Not that I have time for movies, but oh how I love them... I have been re-watching a few of my favorite Bollywood (google Bollywood if you have no clue what I am talking about) movies... I am sure for real movie buffs they remember Laagan. It crossed over into American at the time of the 2003 or 2002 Oscars. It was pretty good, but the modern ones are even better. The thing about Indian (well Bollywood) movies is that they are ALL musicals. I don't think I have seen any (even non-Bollywood) Indian movies where there were zero musical sequences. I think that after that year was when we had, in America, Moulin Rouge and Chicago, and then the musical cinema, in America, was over. I heard the reviews for the Phantom of the Opera movie were not so hot... sad.. I saw it in the theater (live performance) and I thought it was spectacular... I think that there are some that should stay live performance, and some that should be made into movies. I am worried about John Travolta possibly playing drag in the upcoming movie version of Hairspray, that could be scary. We'll see.

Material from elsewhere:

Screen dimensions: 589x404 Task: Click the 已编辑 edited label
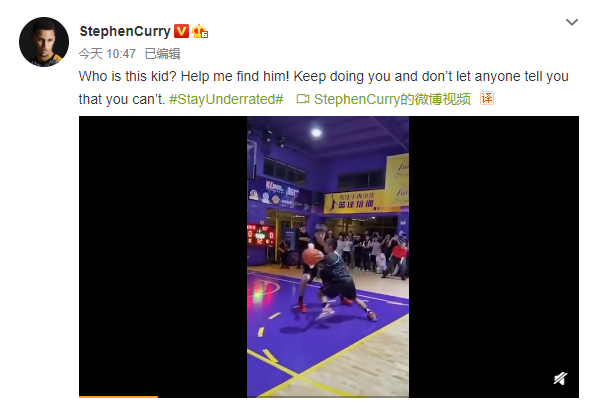163,54

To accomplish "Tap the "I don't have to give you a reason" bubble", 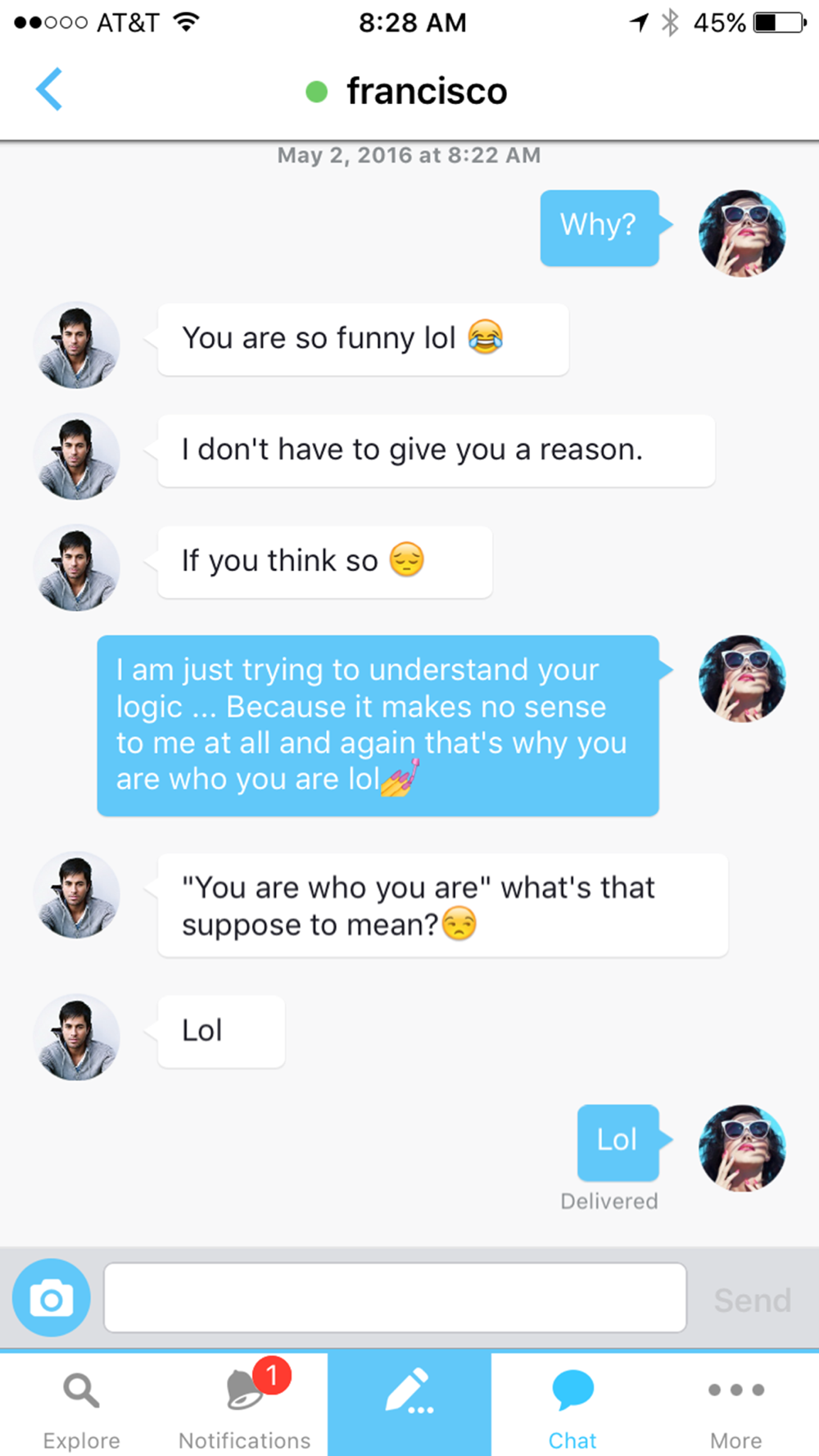I will (437, 450).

** Disclaimer : I am not a theater major or any sort of qualified person in the arts, this is just MY opinion, so if you disagree, be nice. Thank you.

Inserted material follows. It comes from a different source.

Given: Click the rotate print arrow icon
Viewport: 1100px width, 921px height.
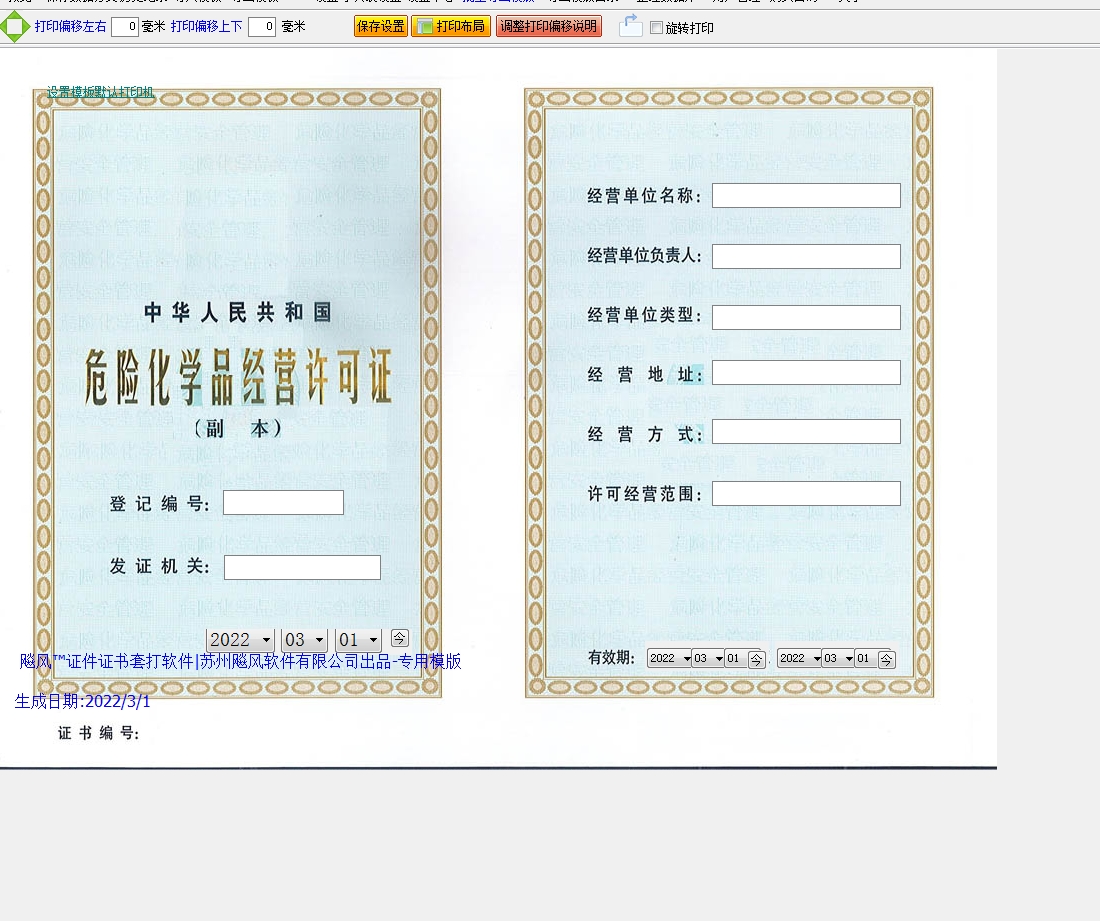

Hehe... funny thought.. you know the word "google" can also be used as a verb.. as in google this or google that, but it's also a proper noun.... (this is the teacher voice inside my head)

P.S. Ok, just remembered a great movie I saw.. and this was a bit of a departure as it was not STRAIGHT bollywood and campy stuff... It's called "The Legend of Bhaghat Singh" I am not sure if I spelled the name right. This was a powerful movie, (true story). If anyone watches it or has seen it, let me know what you thought of it.

Thursday, April 14, 2005

Steak and Strawberries

Today was a wonderful day, went to the lake with the dog and hubby. Got a bit tan (I rarely burn) and then had a steak dinner (hey it was on sale at Safeway) and then had strawberries and chocolate for dessert. And guess what? There was NO anniversary, no birthday, no special reason. It was so nice because it was spontaneous. We just reveled in the day. How rare is that? Though I did have to "coerce" him into playing hooky. School sucks on gorgeous days.

I love life.

Monday, April 11, 2005

Oy Vey!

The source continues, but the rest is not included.